V/H/S (2012)
Directed by: Matt Bettinelli-Olpin, David Bruckner, Tyler Gillett, Justin Martinez, Glenn McQuaid, Joe Swanberg, Chad Villella, Ti West, Adam Wingard
Premise: An anthology of short found-footage horror stories. A group of thieves burglarize a house in search of a videotape and discover a cache of recordings.
What Works: V/H/S is a novelty picture. This film does not follow the standard organization or style of a mainstream film, including feature length found-footage pictures like Paranormal Activity and The Blair Witch Project, and so it cannot be understood or evaluated in the terms that viewers usually consider a narrative motion picture. What the filmmakers have created with V/H/S is not so much a story or a collection of stories so much as it is a cinematic haunted house. The film has a frame narrative, which is itself a found-footage story, in which a group of thugs enter a deserted house and go through videotapes, revealing each of the stories that comprise the film. Each story of V/H/S is very much like a section of the recreational haunted houses that Halloween celebrants often visit in October. There isn’t much of a narrative to any of the tapes so much as a premise through which shocks are administered. The quality of the tales varies widely but the better stories, such as “Amateur Night” and “10/31/98,” are successfully scary and have the same appeal as episodes of The Outer Limits and The X-Files although the tone of V/H/S is much more consistent with Tales from the Crypt. What is most interesting and impressive about V/H/S is the way the filmmakers acknowledge and work with the found footage format. In some respects, V/H/S is the purest distillation of the found-footage gimmick and the anthological style actually solves the main problem of found-footage movies. Even though most found-footage pictures typically run only eighty to ninety minutes the filmmakers often strain to extend their narratives to that length and quite often resort to filler and exceedingly ridiculous justifications for the existence of the footage. By limiting each story to about fifteen minutes the filmmakers of V/H/S are able to avoid these problems, telling lean tales of terror with found-footage scenarios that are mostly credible. The use of analog and home video defects in the presentation also helps the film, giving it an amateur and seedy and even pornographic texture that sells the illusion while adding sleazy ambiance.

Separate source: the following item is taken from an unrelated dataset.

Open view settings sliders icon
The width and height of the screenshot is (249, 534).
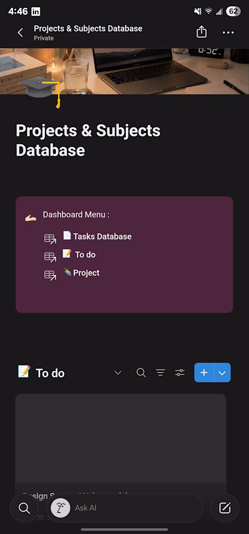[180, 372]
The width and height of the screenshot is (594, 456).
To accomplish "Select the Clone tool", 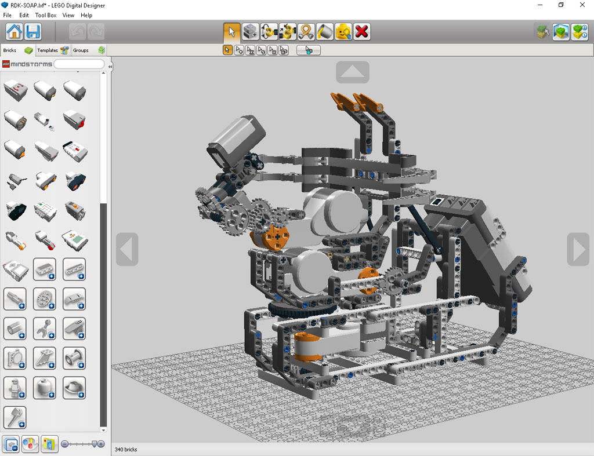I will tap(251, 31).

What Doesn’t: Although V/H/S takes an innovative approach to the found-footage gimmick, that approach has about many drawbacks as it has advantages. Because each of the short stories is stripped down to virtually nothing, the film relies on atmosphere and shock alone. The format of V/H/S precludes the film from establishing characters and developing meaningful stories, and so V/H/S cannot impact the viewer any deeper than making him or her jump every once in a while. Some of the stories are better than others. The segments titled “The Sick Thing That Happened to Emily When She Was Younger” and “Second Honeymoon” are clumsy, overly complicated, and actually warrant a feature length treatment. V/H/S is also a very narrowly conceived movie. This film was made for the hard-R audience of Hostel and [Rec] rather than the more mainstream audience of Paranormal Activity and it is in many ways a distasteful movie, which befits its tone. But the filmmakers ignore the broader possibilities of a found footage anthology with repetitious scares and a very homogenous cast. The characters of every segment of V/H/S are the same, with virtually all the male characters twenty-something douchebag stereotypes and nearly all the women are predatory murderesses. It gets repetitious and predictable, not to mention pretty stupid, all of which is detrimental to the filmmakers’ attempt to be scary.
Bottom Line: V/H/S was clearly made by people who grew up in the era of the videocassette and were consumers of the exploitative horror films that were popular in that period of time like Faces of Death and The Evil Dead. Viewers who share the filmmakers’ interest and age group may get something out of V/H/S but younger audiences may not connect with it. This is a flawed and uneven anthology but it is also an interesting footnote in the trend of found-footage horror films.